Material for this task>
==============================

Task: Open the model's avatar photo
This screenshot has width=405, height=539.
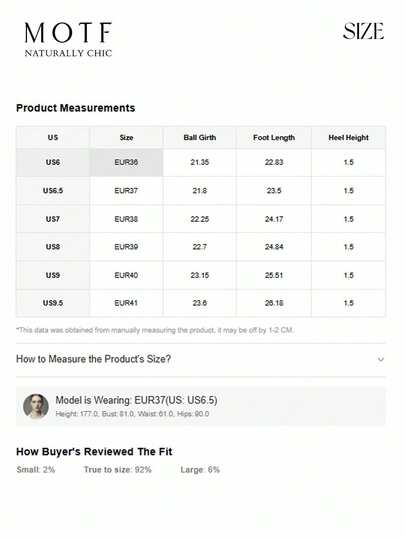Action: click(36, 406)
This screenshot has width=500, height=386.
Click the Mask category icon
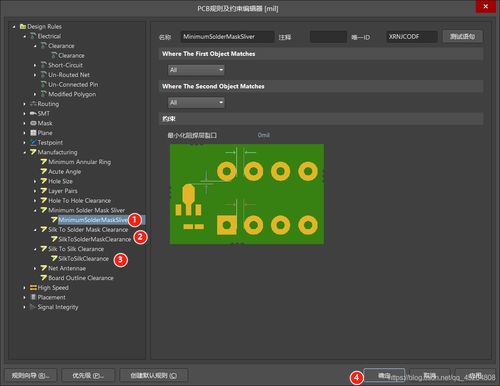tap(33, 123)
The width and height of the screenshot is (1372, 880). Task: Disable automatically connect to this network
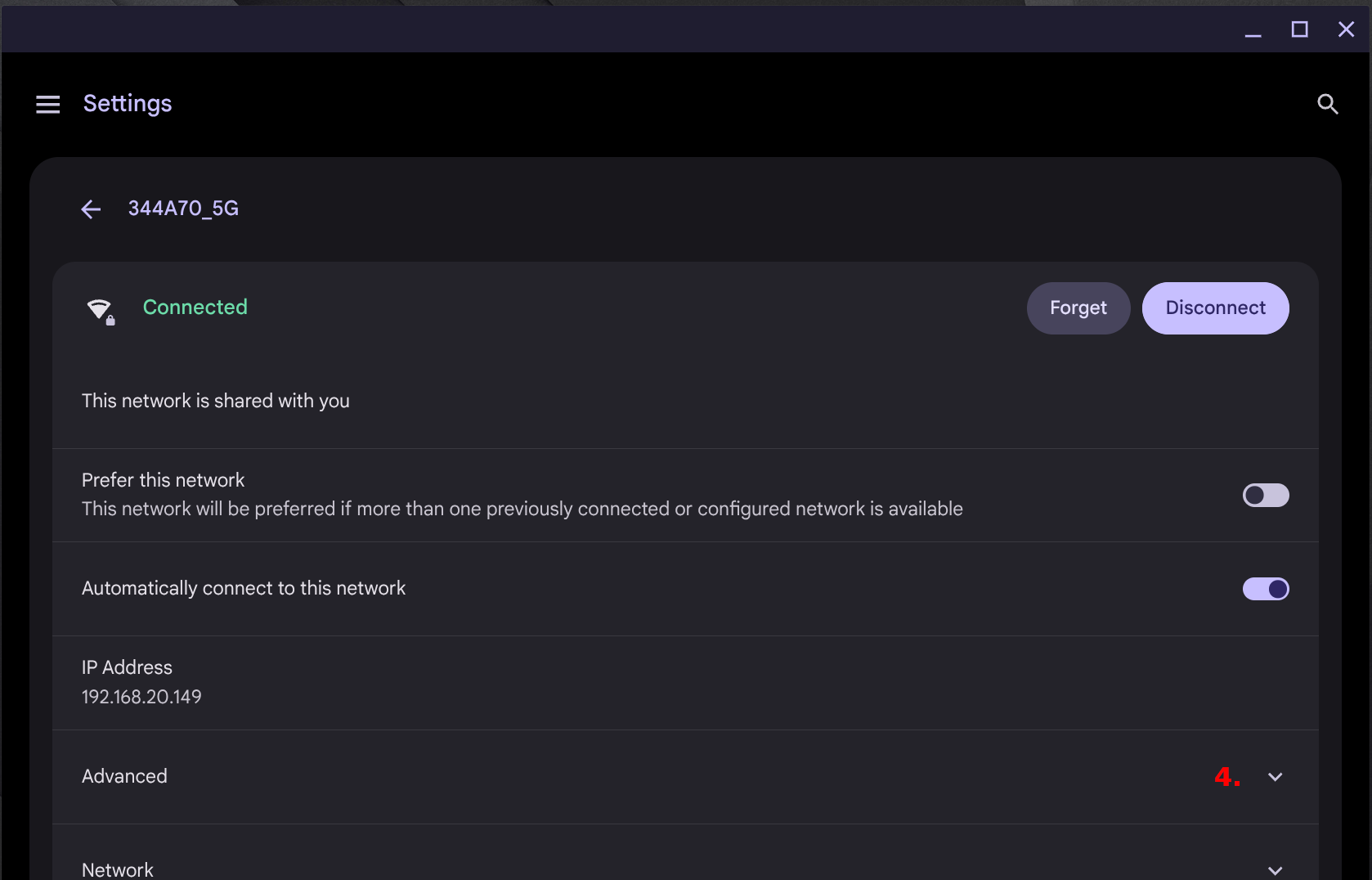(1265, 589)
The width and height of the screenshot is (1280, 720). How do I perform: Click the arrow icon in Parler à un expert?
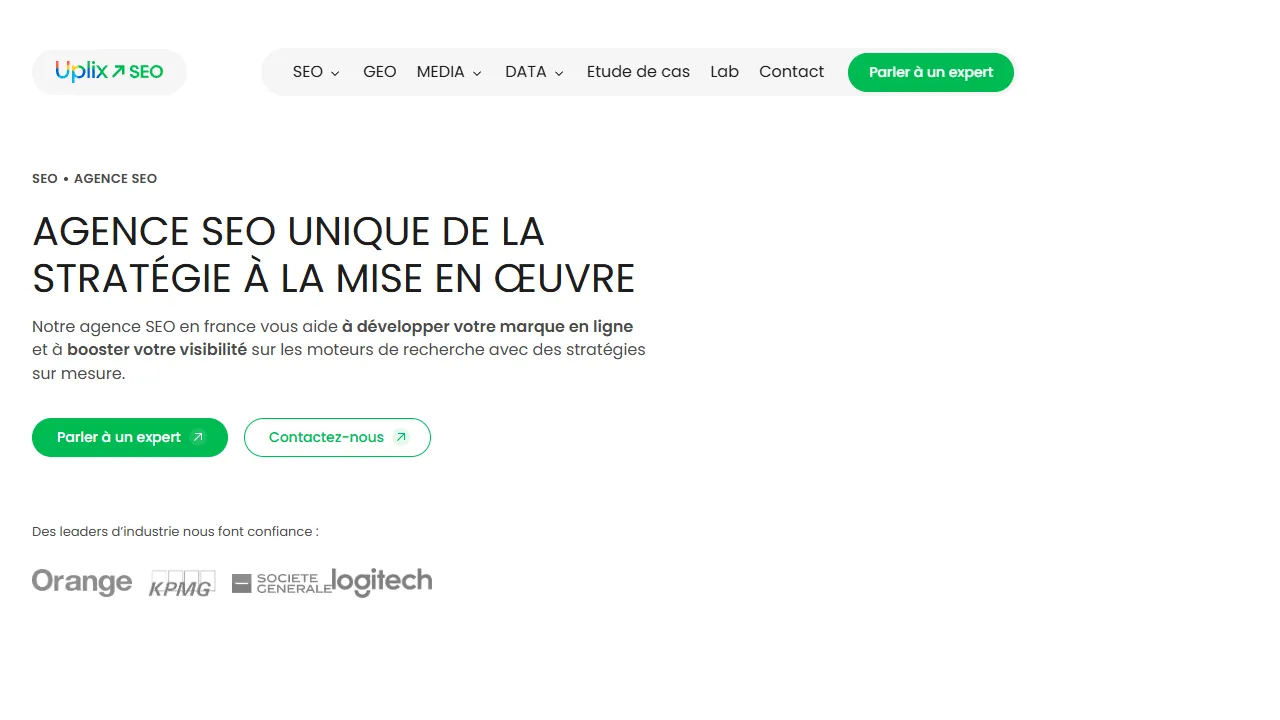click(x=196, y=436)
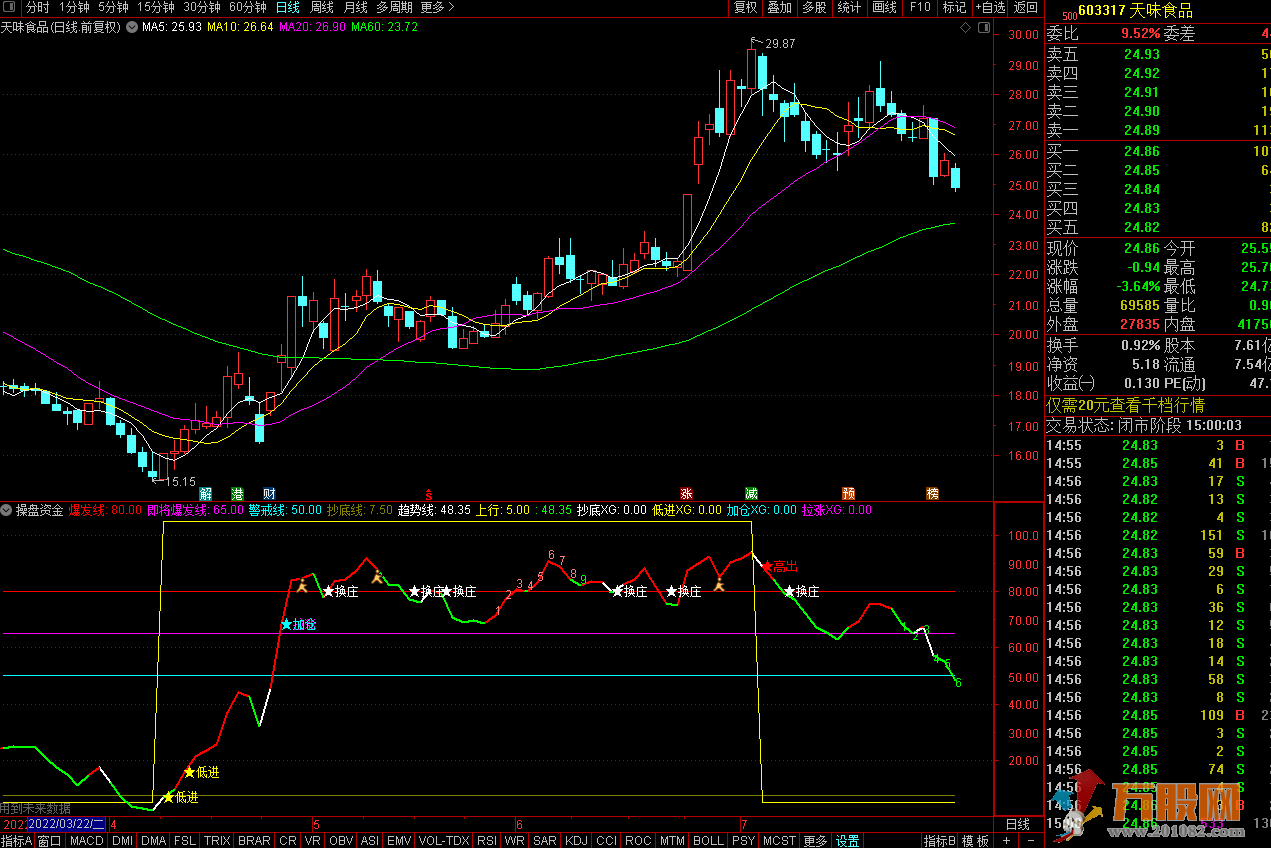1271x848 pixels.
Task: Click the red 涨 marker icon
Action: [686, 493]
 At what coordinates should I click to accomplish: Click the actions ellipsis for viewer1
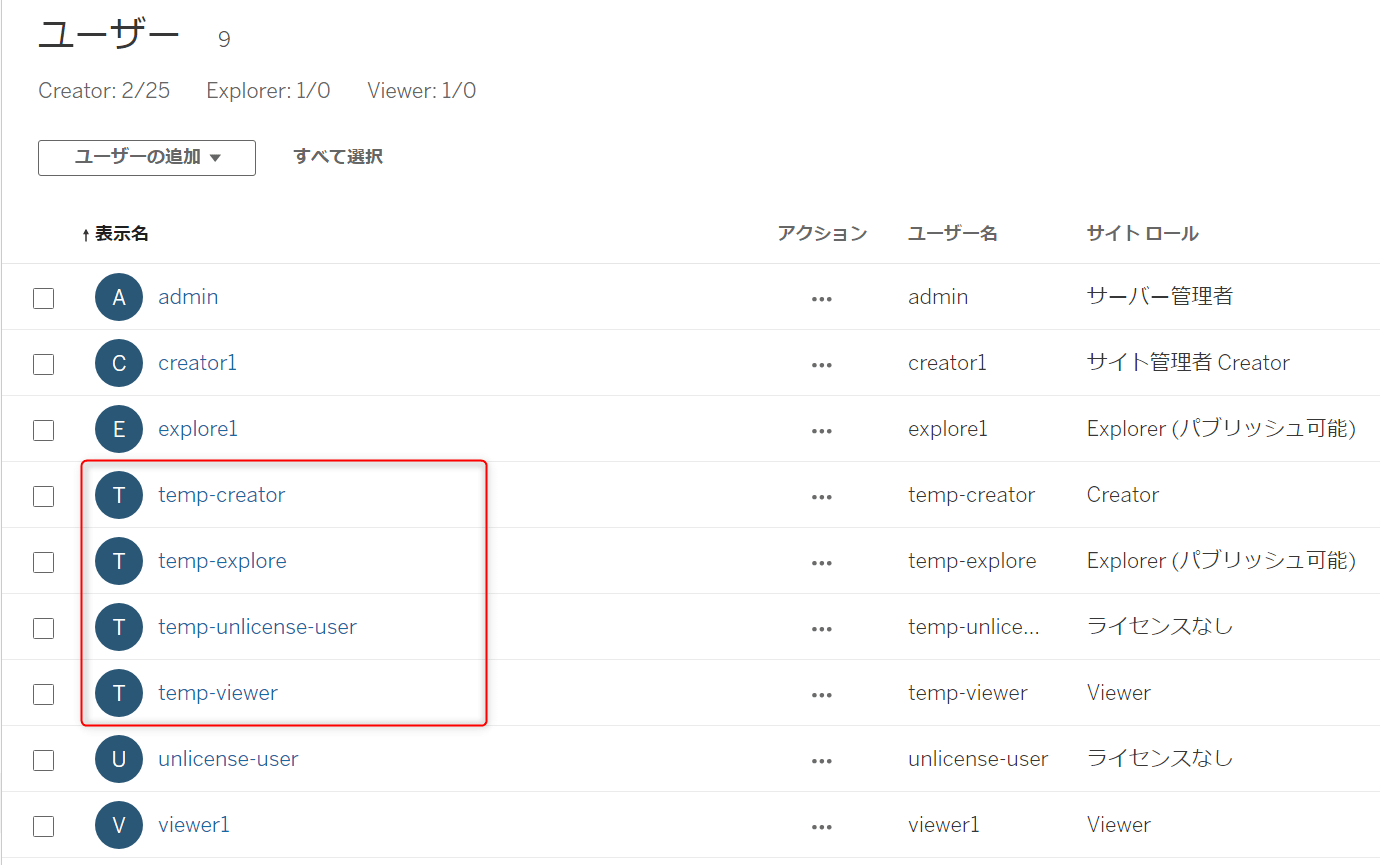pyautogui.click(x=821, y=825)
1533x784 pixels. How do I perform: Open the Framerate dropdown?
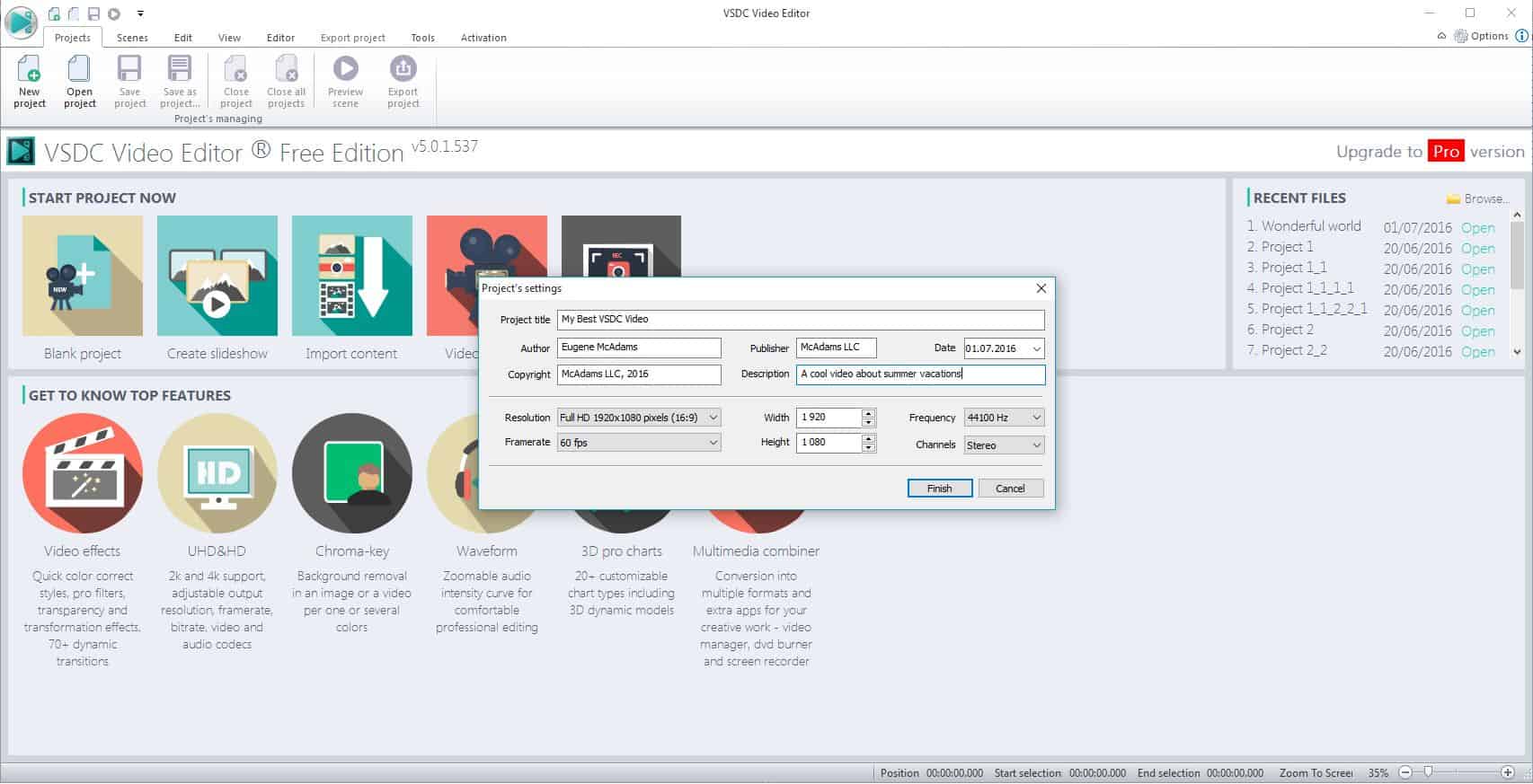click(x=713, y=443)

==============================

Exercise directions>
In the data, the line that contains "The width and height of the screenshot is (1372, 880)." begins the part to write out; restate it and each line after it word for word through the end, with no pictures.

Finished exercise>
The width and height of the screenshot is (1372, 880). Task: Disable automatically connect to this network
(1265, 589)
The width and height of the screenshot is (1280, 720). How do I perform: Click the arrow icon in Parler à un expert?
click(x=196, y=436)
1271x848 pixels.
Task: Click the red 涨 marker icon
Action: [686, 493]
 At what coordinates should I click to accomplish: Click the actions ellipsis for viewer1
pyautogui.click(x=821, y=825)
1533x784 pixels. How do I perform: Open the Framerate dropdown?
click(x=713, y=443)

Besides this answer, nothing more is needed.